(Saved data entries)
━━━━━━━━━━━━━━━━━━━━━━━━━━━━━━

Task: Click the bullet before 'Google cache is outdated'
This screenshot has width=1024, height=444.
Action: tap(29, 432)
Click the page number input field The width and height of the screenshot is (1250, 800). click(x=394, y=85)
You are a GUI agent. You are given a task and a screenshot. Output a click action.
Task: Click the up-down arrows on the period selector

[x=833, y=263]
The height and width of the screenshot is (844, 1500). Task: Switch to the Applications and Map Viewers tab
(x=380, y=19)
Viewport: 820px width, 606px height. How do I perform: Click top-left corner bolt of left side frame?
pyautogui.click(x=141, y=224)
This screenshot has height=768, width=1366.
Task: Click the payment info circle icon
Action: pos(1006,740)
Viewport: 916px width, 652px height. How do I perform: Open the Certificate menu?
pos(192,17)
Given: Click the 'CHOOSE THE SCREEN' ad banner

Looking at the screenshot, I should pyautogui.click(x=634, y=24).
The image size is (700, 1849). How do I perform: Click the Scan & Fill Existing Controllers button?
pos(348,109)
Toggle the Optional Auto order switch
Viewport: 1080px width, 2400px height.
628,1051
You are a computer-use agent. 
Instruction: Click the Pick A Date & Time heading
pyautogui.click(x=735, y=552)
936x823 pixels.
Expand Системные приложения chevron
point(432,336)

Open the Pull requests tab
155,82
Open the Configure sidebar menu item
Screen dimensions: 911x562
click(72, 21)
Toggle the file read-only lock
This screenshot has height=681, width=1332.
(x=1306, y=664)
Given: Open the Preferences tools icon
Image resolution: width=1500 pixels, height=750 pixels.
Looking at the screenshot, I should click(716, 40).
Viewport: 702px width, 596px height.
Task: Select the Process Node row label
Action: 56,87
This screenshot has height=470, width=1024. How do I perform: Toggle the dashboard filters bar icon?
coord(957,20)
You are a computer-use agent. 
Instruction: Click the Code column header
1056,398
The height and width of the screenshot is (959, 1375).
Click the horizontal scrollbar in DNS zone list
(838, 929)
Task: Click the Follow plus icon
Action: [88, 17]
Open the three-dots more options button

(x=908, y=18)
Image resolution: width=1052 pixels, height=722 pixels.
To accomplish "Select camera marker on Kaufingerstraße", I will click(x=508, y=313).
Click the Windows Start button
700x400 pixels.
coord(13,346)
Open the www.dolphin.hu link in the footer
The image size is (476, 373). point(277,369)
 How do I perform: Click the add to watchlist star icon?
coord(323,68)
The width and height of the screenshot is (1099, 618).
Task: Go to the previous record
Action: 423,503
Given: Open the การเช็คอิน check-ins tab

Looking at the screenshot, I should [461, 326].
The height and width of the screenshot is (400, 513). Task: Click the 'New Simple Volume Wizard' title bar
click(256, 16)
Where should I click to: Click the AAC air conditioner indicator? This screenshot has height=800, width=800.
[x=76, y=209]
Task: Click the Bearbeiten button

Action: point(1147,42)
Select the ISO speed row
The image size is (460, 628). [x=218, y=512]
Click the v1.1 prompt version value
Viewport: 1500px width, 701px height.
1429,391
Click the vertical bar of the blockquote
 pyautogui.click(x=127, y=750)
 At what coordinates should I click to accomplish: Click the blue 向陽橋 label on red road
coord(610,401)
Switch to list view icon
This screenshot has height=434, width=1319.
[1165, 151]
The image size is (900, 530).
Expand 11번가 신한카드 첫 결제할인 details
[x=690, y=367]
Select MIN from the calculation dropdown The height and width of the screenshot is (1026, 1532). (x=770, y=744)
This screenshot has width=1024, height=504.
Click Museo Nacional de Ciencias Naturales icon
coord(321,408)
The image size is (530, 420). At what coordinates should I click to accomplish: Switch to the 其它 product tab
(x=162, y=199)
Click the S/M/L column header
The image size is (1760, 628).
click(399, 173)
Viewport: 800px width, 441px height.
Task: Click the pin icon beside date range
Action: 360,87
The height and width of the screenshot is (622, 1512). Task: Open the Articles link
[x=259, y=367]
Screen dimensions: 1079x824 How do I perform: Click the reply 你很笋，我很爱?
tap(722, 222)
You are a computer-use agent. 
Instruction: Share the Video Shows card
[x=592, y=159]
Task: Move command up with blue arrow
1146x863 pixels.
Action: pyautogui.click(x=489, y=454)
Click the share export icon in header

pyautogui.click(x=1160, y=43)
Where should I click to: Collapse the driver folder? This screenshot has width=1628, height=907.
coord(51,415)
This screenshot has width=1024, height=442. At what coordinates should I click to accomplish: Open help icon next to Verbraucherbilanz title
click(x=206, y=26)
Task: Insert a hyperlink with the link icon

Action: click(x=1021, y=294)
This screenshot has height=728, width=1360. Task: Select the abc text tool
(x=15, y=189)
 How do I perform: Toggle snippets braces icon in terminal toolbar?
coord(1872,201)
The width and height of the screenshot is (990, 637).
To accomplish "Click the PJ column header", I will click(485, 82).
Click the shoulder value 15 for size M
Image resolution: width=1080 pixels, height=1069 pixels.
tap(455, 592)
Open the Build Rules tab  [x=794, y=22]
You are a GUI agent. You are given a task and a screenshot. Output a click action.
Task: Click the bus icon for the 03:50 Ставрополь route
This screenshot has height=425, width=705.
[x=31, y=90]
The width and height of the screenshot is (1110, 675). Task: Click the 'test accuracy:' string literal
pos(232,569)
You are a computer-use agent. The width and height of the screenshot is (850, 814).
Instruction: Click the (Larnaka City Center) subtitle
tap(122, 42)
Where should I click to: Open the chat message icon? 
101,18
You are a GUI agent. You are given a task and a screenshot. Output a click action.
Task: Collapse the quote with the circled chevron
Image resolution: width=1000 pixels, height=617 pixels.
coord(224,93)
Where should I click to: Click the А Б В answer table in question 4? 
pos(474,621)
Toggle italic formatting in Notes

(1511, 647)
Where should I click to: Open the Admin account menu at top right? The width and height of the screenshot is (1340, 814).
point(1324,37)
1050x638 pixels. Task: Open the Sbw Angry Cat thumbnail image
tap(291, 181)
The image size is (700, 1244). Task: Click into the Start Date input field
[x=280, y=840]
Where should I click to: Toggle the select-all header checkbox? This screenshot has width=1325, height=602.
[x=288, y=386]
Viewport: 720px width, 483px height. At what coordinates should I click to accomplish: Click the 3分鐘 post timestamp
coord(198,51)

━━━━━━━━━━━━━━━━━━━━━━━━━━━━━━

* TASK DETAILS *
The lines beginning with the one that holds "1050x638 pixels. Task: Open" and ending with the last line of the data above are to be reproduced exactly, and nothing else.

* WRITTEN REPLY *
1050x638 pixels. Task: Open the Sbw Angry Cat thumbnail image
tap(291, 181)
The image size is (700, 1244). Task: Click into the Start Date input field
[x=280, y=840]
Where should I click to: Toggle the select-all header checkbox? This screenshot has width=1325, height=602.
[x=288, y=386]
Viewport: 720px width, 483px height. At what coordinates should I click to accomplish: Click the 3分鐘 post timestamp
coord(198,51)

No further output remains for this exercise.